PingOne

Adding and testing a policy

Learn how to add and test a dynamic authorization policy that uses an attribute.

Adding a policy

About this task

Policies model business requirements into authorization logic. They’re built by business analysts who understand your application requirements and the regulations you’re complying with.

Let’s add a policy that will deny payments over $10,000 USD.

Steps

  1. Go to Authorization → Policies.

    On the Policies tab, you’ll see the default policy set called Policies. Policy sets are like folders that you can use to group and organize policies. You’re going to add your policy to the default policy set.

    Screen capture of the Policies policy set on the Policies tab.
  2. Select the root policy set Policies, then click the icon and select Add Policy.

  3. For the policy Name, enter Payment checks.

    The red dot on the right indicates that there are unsaved changes in the policy.

    Screen capture of the policy name showing the red dot indicating unsaved changes.

    Now you need a rule that defines the policy logic.

  4. Click Add Rule.

    To keep things simple, leave out the description for now. When you develop your own policies, you can enter a description to document the underlying business case for the rule or the specific business policy the rule is enforcing.

  5. For the rule Name, enter Deny payments over 10000 USD.

  6. Because you want to deny certain payments, select Deny for the Effect.

    Let’s make a comparison to determine if the payment amount is over $10,000 USD.

  7. Click the hamburger menu next to the Name field and select Add "Applies When".

    1. In the Applies When section, click Comparison.

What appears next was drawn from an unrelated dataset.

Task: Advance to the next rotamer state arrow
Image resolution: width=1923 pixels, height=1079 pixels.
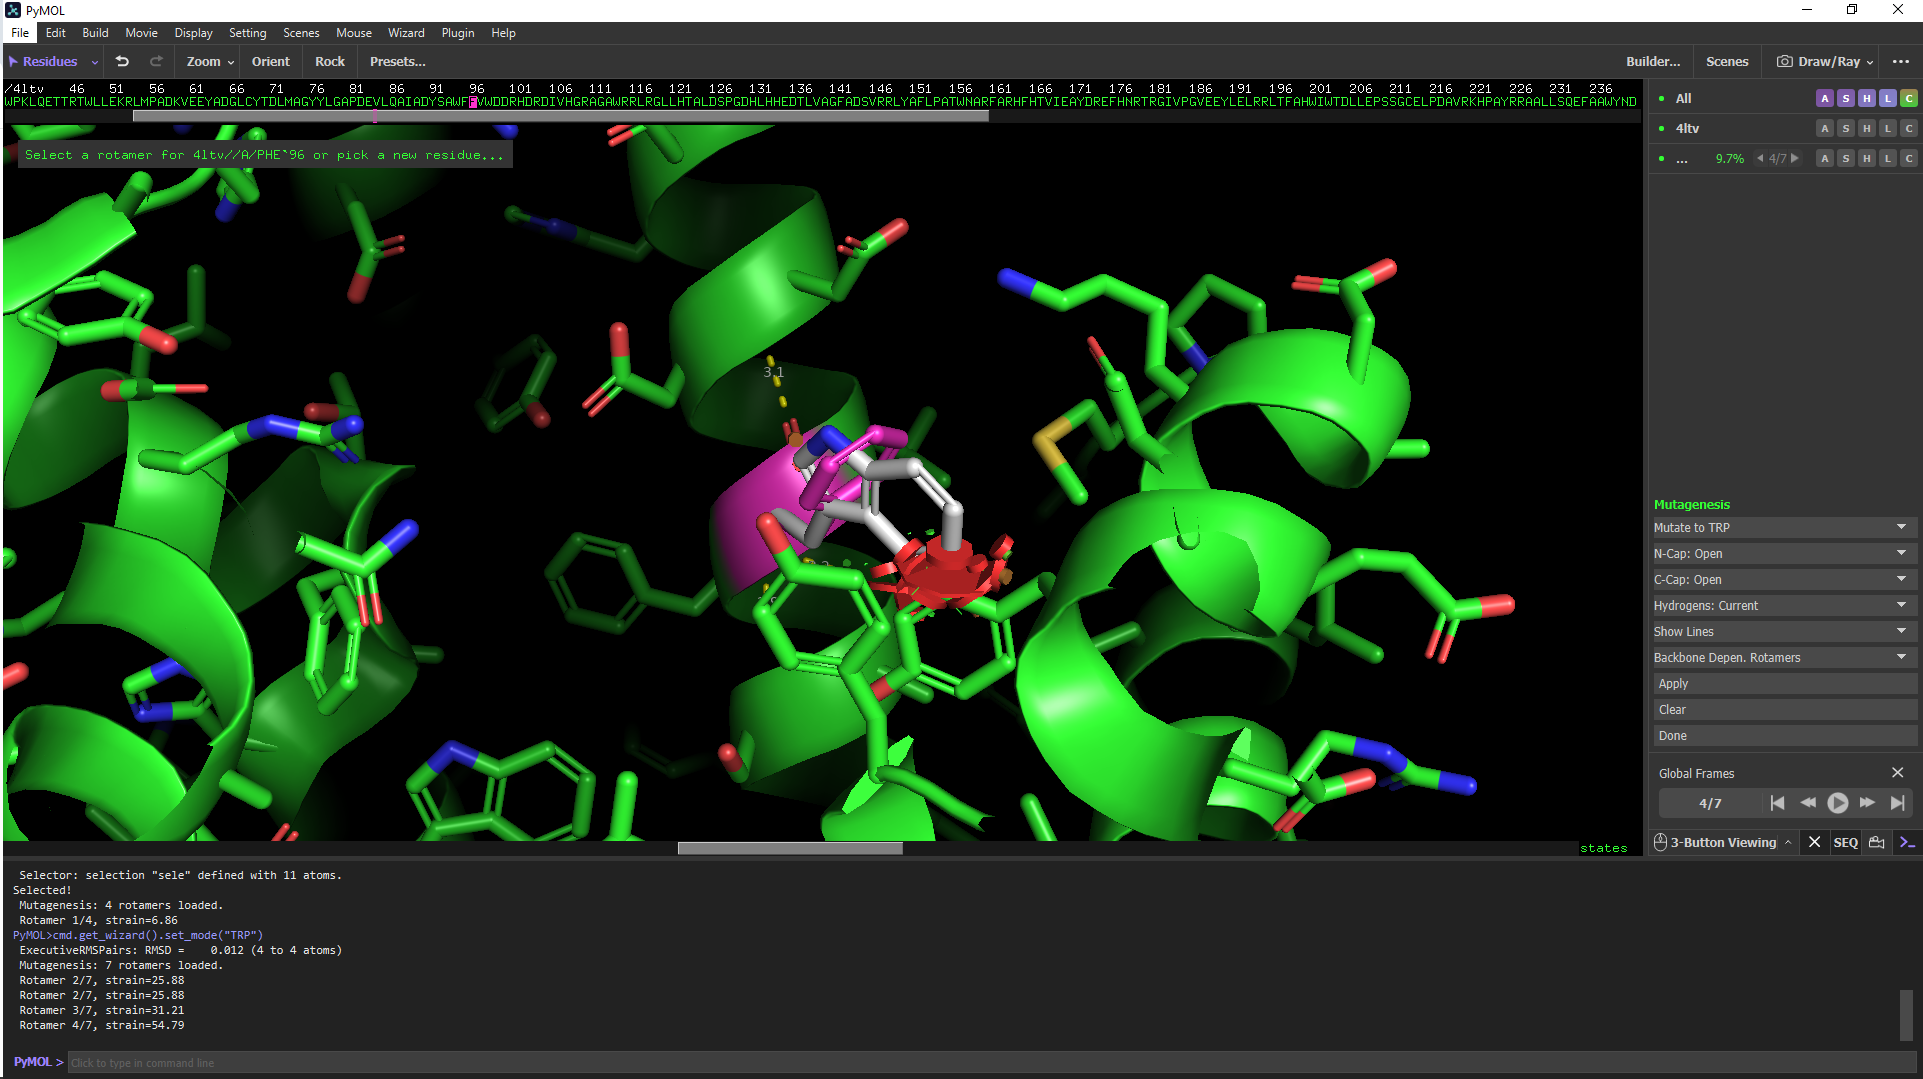Action: [1795, 158]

    2. In Select an attribute, select Amount, which is the attribute that you added to the Trust Framework.

    3. For the comparator, select Greater Than Or Equal.

    4. For the constant value, enter 10000.

      Result:

      Your rule looks like this.

      Screen capture of the Deny payments over 10000 USD rule showing the comparison to determine if the payment amount is over 10000.
  8. Click Save changes.

    Result:

    Your new policy is displayed in the default policy set.

    Screen capture of the Payment checks policy nested under the default Policies policy set.

Testing the policy

About this task

Next you’ll test your policy to make sure it does what you expect.

Steps

  1. Go to Authorization → Policies, then select the Payment checks policy and click the Test tab.

  2. In the Request section, in the Attributes list, select the Amount attribute and enter 10900 as the attribute value.

    Screen capture of the Testing Scenario tab showing a request with the Amount attribute set to a value of 10900.
  3. Click Execute.

    Result:

    The Visualization tab shows a deny result, as you’d expect, because the amount is over 10000. The policy is working.

    Screen capture showing the visualization flow of the deny result.

    Now let’s test a value less than 10,000 to see if the policy handles it.

  4. Click the Testing Scenario tab, enter 9900 as the attribute value, and click Execute.

    Screen capture of the Testing Scenario tab showing a request with the Amount attribute set to a value of 9900.

    Result:

    A second Test Results tab is displayed that shows a result that’s not applicable. Your rule only applies to amounts greater than or equal to 10000, so right now the rule doesn’t apply to amounts less than 10000. This neutral decision indicates that the policy doesn’t apply in this situation.

    Screen capture showing the visualization flow of the not applicable result.

    You have more work to do with your policy to account for amounts less than $10,000 USD.

Next steps

You used the amount attribute to build a basic policy with a rule that denies payments over $10,000 USD. Then you tested your policy and found that it doesn’t account for payments less than $10,000 USD.